▶ [Task brief]
Lines below starting with the line with "Task: Open the Message Encoding dropdown" and going on through the line with "Task: Click the 2021" must be output exactly; the rest of the records must be left out.

###

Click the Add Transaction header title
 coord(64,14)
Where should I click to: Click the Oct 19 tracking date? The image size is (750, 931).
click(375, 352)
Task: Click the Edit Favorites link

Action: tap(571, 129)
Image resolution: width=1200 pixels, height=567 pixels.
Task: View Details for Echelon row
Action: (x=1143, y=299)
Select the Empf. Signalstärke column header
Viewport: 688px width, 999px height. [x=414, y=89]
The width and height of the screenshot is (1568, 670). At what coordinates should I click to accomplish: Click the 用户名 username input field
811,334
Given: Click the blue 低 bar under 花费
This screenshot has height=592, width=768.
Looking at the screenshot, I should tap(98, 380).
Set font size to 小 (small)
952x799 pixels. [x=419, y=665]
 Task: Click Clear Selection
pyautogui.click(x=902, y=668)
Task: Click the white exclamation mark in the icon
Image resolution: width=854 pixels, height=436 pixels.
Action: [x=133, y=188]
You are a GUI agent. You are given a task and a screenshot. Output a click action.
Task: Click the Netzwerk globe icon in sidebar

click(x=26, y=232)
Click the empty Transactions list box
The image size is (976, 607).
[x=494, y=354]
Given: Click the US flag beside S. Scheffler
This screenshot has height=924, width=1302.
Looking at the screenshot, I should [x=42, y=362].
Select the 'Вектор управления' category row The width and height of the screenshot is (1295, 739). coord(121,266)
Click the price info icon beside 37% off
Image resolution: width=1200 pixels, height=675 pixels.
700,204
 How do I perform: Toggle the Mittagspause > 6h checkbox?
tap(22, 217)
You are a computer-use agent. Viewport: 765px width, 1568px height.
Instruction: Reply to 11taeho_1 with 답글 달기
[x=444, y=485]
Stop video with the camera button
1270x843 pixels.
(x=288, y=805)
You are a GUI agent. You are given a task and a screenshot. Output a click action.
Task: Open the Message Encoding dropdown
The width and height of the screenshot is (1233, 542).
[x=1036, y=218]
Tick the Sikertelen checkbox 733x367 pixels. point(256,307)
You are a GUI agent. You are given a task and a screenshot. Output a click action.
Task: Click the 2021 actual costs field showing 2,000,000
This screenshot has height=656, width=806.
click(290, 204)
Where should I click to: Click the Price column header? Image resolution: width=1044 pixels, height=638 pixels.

###

▶ [Answer area]
Task: Open the Message Encoding dropdown
The width and height of the screenshot is (1233, 542).
[x=1036, y=218]
Tick the Sikertelen checkbox 733x367 pixels. point(256,307)
You are a GUI agent. You are given a task and a screenshot. Output a click action.
Task: Click the 2021 actual costs field showing 2,000,000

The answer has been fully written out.